Supplied material:
===

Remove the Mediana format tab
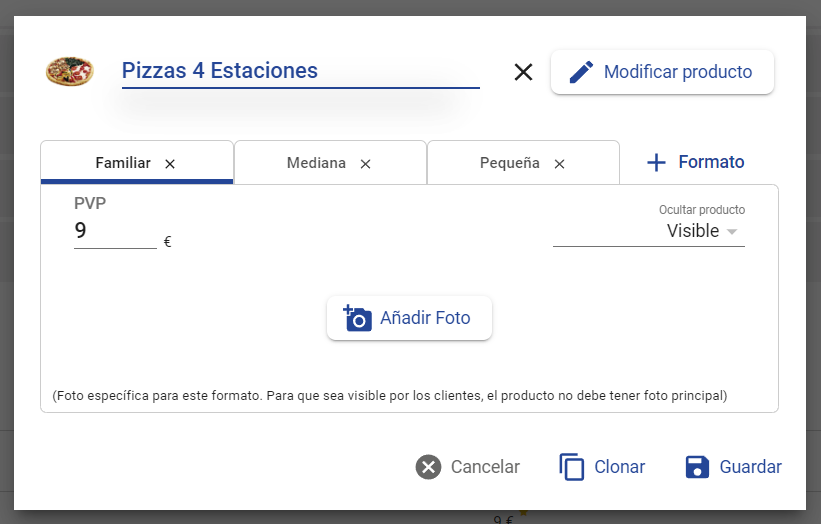821x524 pixels. click(365, 164)
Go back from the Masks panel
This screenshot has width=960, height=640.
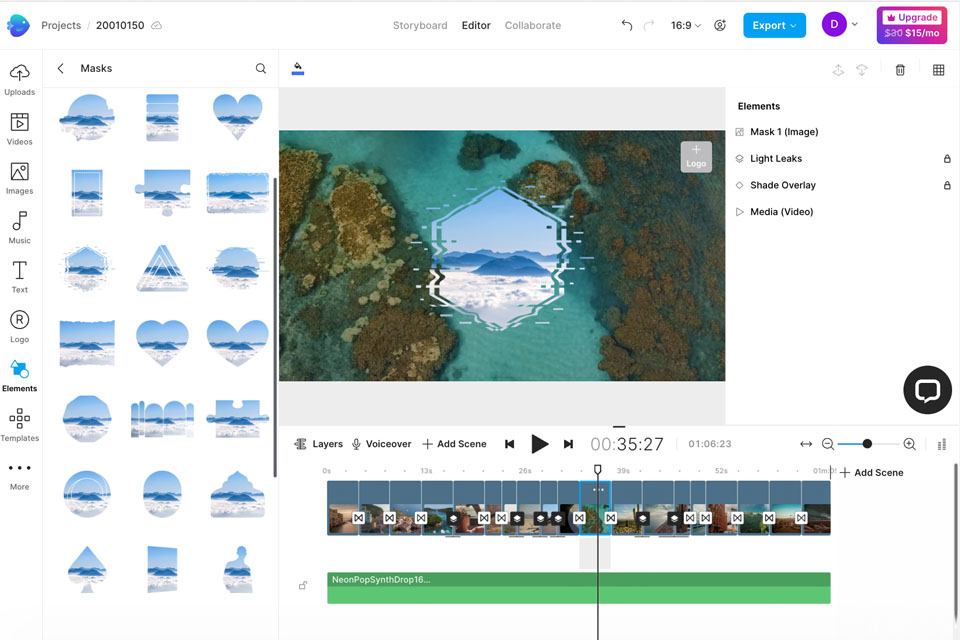(61, 69)
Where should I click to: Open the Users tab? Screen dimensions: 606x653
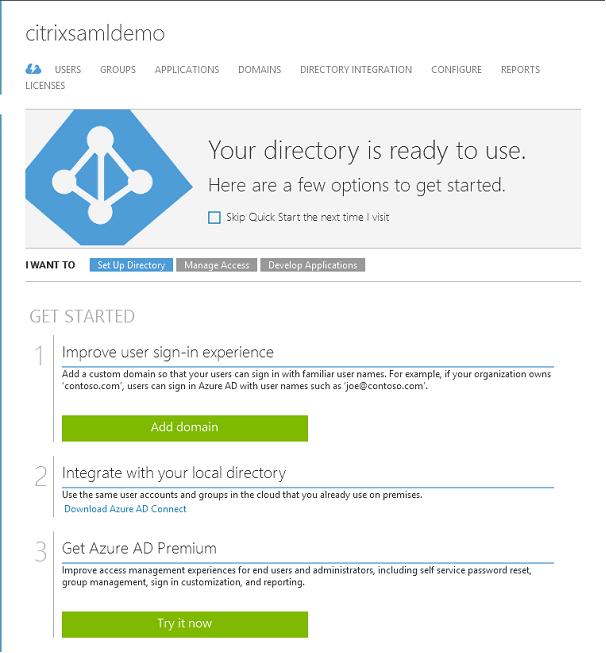[68, 70]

===

Stated problem: Rewrite all the records with every occurrence of "tab" replaced by "section" and everything else unchanged. Omit the pictures from your output.

Output for this exercise:
Remove the Mediana format section
821x524 pixels. click(365, 164)
Go back from the Masks panel
This screenshot has width=960, height=640.
(61, 69)
Where should I click to: Open the Users section? Screen dimensions: 606x653
[68, 70]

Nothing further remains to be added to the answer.